# PROBLEMS TO WORK ON
[1] Decide whether each statement below agrees with the passage on the Swedish nobility. For each one, answer yes or no and quote the exact words from the passage that settle it.
(a) The peasantry appointed one fourth of the members of the secret standing committee.
(b) The State Council was abolished in 1809/12.
(c) At the end of the 19th century, Swedish politics were dominated by the interests of the upper and middle class.
[2] Continue the passage on the Swedish nobility, picking up right after its last sentence.

# SELECTED EXTRACT
1719-1772 the power to prepare laws (including tax-laws) is practically shared between the noble State Council and the parliament's secret standing committee, in which the noble estate appointed the half of the members, and the clergy and the burghers one fourth each. The peasantry was not trusted to handle matters of foreign policy, military plans and state finances, which were the official purpose of the secret standing committee.

1719-1809 nobilitation is however restricted, and hence commoners come to be appointed to higher and higher positions in the civil service. The ambitious commoners came to lose both the faith in the legitimacy of the noble privileges and to lose their feeling of identification with the nobility as it became more and more impossible for them selves to get nobilitated. The socio-cultural abyss between nobility and commoners widened.

Parliamentarians in all estates became notorious for their contentiousness and susceptibility to bribes. The rich peerage could maybe have been less corruptible, but they were far too few to have any influence in the majority decisions and the party strifes.

The principle of peers in the State Council got less and less support until the council was definitely abolished 1809/12.

In the 1860:s the first estate negotiated about its own abolition. Probably it could be argued that the liberals of the noble estate managed to save the nation from much societal disturbance through the acceptance of a compromise: hereditary political privileges were exchanged for political privileges to the rich and wealthy. However, it turned out that the farmers were rich enough to count, and Swedish politics at the end of the 19th century were dominated by the Agrarians' interests, rather than those of the upper and middle class.

From the constitution of 1809 new peerages and knight-hoods are worn only by the head of the family. However, as the privilege of older noble families to title or nobility has not been touched, this concerns only the 40 men enobeled after 1809.

# DATA UNDER STUDY
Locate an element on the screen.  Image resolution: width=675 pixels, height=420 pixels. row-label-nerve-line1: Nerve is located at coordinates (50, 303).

* * *

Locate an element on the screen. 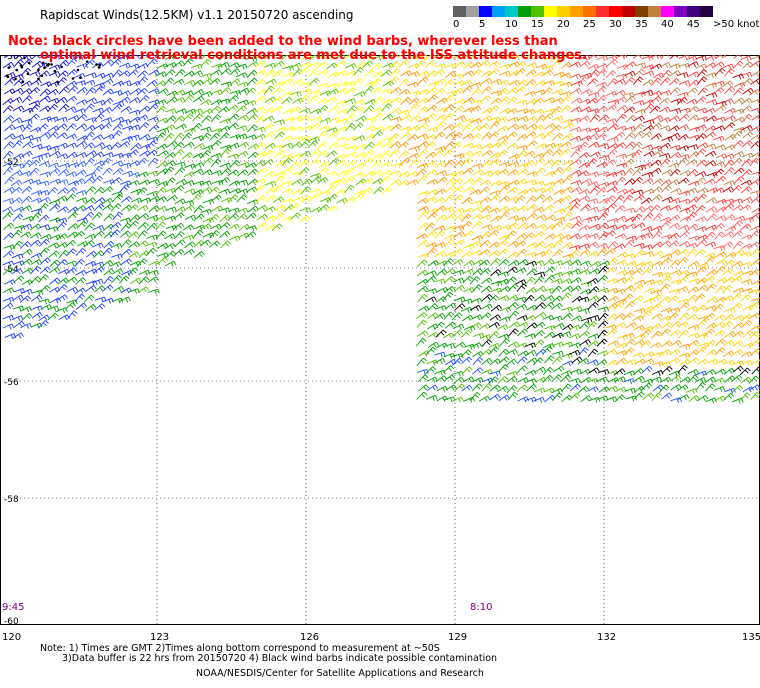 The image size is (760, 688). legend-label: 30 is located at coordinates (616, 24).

# EXERCISE RESPONSES
[1]
(a) No: "the noble estate appointed the half of the members, and the clergy and the burghers one fourth each."
(b) Yes: "the council was definitely abolished 1809/12."
(c) No: "Swedish politics at the end of the 19th century were dominated by the Agrarians' interests, rather than those of the upper and middle class."

[2]
20th century The last person to be nobilitated in Sweden was the explorer Sven Hedin in 1902. And his title was hereditary, too. Only he wasn't married, not taking too keen an interest in women, and thus concluded his own noble house. Some years before Adolf Fredrik Nordenskjöld, already a nobleman by birth, had received a baronage after the completion of the North-East passage.

At the turn of the century there weren't many of the noble privileges left. The tax exemption was in principle abolished 1810, as was the requirement to appoint noble men to certain positions in the civil service. But still nobility according to the law was to be milder treated by the police and the courts, had wider right to beat their servants than commoners had, had some advantages over for other creditors in case the debtor lived on their land, and some remaining privileges regarding hunting. And judicial processes regarding inheritance and family matters were still to be started at the court of appeal in the capital, where it could be avoided to let commoners to judge noble men.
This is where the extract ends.